Stark Bros. v. Gooding

175 Mo. App. 353 | Mo. Ct. App. | 1914

ELLISON, P. J.

Defendant John R. Gooding bought of plaintiff a lot of fruit trees and agreed to set them out on his farm and to pay to plaintiff ‘ ‘ sixty dollars, due and payable as follows: All payments and interests here after particularly specified to date from the first day of May, 1892; one-fifth in six years, one-fifth in seven years, one-fifth in eight years, one-fifth in nine years, one-fifth in ten years, with interest at the rate of six per cent per annum, and if the interest be not paid annually to become as principal and bear the same rate of interest; the right being reserved to said Gooding to pay the full amount together with accrued interest at any time he may elect within the period of ten years next after the date last-above written.”

*354When this action was instituted no part of the debt had been paid and all but the last installment had been due more than ten years. The question for decision is whether limitation had run on those installments. It is clear that the statute will begin to run when the “.cause of action shall have accrued,” (Sec. 1887, R. S. 1909), and a right of action has accrued when a suit may be instituted for its enforcement. Therefore, since plaintiff might have commenced actions on each of these installments as it became due, the statute began to run from those dates. [25 Cyc. 1106 ; Bush v. Stovall, 71 Pa. St. 208 ; Burnham v. Brown, 23 Maine, 400 ; DeUprey v. DeUprey, 23 Cal. 352 ; Pelton v. Bemis, 44 Ohio St. 51 ; Robertson v. Pickerel, 77 N. C. 302 ; Gronsoulin v. Adams, 28 La. Ann. 598 ; Wood on Limitations, sec. 151 ; Angel on Limitations, sec. 110.] We do not see any particular phase of this contract which should take it from under the rule.

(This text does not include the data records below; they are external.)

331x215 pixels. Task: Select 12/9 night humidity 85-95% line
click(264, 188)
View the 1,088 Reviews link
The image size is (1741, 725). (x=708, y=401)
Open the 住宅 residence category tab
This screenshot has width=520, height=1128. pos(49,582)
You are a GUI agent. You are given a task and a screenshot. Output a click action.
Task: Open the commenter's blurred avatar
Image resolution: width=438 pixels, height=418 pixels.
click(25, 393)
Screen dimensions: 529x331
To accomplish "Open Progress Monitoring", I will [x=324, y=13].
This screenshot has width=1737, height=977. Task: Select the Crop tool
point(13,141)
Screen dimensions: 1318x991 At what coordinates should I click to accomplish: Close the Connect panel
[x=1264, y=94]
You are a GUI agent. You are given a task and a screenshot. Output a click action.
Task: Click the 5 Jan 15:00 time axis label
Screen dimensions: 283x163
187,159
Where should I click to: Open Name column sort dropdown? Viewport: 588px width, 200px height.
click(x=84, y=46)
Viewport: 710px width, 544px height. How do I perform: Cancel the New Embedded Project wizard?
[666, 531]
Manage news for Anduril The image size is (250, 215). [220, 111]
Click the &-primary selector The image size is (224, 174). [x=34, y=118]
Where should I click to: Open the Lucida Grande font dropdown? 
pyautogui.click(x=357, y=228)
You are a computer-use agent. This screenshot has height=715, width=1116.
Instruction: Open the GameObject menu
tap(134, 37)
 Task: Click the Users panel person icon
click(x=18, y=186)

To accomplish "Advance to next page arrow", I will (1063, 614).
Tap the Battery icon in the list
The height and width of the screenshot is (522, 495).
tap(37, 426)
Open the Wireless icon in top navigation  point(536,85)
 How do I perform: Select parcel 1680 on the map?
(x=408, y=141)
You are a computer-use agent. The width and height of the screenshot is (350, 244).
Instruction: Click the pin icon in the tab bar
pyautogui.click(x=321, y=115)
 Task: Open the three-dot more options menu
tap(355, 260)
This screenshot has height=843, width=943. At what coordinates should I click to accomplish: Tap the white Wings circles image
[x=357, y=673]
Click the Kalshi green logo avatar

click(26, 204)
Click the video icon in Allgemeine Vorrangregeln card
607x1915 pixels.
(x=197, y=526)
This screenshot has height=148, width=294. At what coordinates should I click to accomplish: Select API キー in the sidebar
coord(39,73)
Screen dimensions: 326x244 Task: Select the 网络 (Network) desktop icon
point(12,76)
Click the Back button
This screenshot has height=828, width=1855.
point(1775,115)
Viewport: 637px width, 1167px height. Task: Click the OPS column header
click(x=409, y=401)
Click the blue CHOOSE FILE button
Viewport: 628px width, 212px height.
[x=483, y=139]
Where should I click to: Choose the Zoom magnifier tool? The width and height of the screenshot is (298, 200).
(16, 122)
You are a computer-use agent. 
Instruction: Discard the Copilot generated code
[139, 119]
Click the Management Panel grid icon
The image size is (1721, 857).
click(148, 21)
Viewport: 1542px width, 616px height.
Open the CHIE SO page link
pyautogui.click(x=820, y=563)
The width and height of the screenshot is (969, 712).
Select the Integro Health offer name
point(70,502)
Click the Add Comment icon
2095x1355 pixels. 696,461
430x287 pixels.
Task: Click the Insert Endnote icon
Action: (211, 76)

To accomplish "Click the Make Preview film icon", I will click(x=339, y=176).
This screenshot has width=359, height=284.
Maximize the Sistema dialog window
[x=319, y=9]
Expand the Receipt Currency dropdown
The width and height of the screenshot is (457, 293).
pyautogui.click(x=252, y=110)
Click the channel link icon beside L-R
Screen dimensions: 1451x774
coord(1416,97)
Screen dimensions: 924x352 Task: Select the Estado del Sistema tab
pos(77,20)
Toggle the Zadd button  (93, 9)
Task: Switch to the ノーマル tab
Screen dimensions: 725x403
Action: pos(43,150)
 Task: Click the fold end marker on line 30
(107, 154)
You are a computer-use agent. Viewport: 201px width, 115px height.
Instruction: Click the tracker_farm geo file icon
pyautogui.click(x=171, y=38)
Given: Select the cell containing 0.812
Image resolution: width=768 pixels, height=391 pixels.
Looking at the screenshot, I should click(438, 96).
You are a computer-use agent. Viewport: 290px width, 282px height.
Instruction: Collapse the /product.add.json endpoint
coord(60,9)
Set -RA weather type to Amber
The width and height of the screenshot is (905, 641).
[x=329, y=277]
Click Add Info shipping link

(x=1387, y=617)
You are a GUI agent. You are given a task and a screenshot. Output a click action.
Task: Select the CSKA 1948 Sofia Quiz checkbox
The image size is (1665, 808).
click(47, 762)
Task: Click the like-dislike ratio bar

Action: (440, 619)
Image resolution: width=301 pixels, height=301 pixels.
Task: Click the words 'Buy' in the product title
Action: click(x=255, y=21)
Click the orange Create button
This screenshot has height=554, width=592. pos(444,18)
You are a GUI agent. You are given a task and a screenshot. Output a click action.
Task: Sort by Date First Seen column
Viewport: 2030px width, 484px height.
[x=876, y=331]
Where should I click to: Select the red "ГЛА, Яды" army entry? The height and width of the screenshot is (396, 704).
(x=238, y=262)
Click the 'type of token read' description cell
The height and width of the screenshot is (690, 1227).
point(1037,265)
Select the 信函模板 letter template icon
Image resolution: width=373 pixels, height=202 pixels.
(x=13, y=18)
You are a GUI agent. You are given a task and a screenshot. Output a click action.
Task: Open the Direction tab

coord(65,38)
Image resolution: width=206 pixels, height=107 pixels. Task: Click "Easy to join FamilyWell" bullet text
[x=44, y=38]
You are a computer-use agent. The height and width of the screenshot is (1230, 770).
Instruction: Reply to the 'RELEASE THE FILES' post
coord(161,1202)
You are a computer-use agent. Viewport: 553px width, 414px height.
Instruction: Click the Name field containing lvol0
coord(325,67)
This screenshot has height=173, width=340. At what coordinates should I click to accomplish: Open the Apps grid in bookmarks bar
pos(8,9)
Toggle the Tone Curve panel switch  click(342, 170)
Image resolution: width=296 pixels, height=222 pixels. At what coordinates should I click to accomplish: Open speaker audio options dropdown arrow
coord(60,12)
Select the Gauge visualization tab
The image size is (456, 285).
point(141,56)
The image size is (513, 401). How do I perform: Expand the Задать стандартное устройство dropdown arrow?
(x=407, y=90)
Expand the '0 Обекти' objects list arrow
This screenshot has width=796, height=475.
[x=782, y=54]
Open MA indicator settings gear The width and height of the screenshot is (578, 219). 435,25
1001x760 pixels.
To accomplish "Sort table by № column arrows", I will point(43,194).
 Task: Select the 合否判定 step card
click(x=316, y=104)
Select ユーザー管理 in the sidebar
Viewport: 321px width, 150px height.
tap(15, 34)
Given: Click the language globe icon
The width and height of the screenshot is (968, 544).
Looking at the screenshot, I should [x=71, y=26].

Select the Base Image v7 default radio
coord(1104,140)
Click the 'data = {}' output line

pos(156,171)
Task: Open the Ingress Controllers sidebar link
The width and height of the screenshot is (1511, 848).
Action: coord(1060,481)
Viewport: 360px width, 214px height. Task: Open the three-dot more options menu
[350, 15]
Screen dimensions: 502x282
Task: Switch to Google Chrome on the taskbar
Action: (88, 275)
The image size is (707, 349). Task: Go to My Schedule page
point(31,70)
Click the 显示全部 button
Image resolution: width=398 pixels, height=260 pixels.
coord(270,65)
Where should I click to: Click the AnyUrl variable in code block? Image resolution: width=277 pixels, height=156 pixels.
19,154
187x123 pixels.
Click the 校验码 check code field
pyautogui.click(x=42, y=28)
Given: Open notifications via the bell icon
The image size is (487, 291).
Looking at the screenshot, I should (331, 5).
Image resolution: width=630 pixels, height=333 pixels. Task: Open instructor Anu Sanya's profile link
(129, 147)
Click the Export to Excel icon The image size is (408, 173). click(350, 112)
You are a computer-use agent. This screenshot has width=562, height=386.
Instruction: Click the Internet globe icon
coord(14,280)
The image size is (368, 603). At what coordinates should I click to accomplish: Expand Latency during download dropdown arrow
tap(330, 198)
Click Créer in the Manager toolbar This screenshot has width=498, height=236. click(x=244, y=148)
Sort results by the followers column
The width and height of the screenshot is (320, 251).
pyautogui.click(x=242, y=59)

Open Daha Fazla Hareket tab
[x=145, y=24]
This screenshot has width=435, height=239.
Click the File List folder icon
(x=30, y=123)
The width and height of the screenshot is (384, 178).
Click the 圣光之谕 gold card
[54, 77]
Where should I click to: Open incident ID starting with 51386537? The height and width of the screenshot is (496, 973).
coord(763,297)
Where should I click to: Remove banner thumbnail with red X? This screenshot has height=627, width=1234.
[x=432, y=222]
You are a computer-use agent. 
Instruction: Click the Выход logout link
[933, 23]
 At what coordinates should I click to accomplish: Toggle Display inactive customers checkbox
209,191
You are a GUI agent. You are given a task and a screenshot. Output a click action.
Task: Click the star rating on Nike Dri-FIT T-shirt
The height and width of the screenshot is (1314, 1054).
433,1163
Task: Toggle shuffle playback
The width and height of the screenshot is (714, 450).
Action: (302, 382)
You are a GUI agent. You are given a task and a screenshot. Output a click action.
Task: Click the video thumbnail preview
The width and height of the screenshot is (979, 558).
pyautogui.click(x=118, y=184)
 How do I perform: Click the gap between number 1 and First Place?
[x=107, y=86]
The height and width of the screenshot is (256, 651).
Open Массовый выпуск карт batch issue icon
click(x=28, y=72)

Plaintiff urges that the obligation for sixty dollars is a debt and that an action of debt will not lie until the whole sum is due. But by distinctions not based on much reason, assumpsit for damages for nonpayment of an installment could be maintained before others became due; though if the action were brought in debt it could not be instituted until all installments were due. [Rudder v. Price, 1 H. Blackstone, 547 ; Bush v. Stovall, supra.] In Iron Mountain Ry. Co. v. Stansell, 43 Ark. 275, the court said: “When a demand certain is payable by installments, upon maturity and nonpayment of one or more installments, covenant will lie. Nevertheless the obligee may wait until all the installments become due and payable and then bring debt; ’ ’ and held that the statute would not begin to run until all were due. But this is contrary to the weight of authority. It is true that one may wait until all installments are due and then bring one action, but if while waiting some installments have *355been clue for the period of limitation they will be barred. We do not see that Roberts v. Nealey, 134 Mo. App. 612, cited by plaintiff, bears on the question.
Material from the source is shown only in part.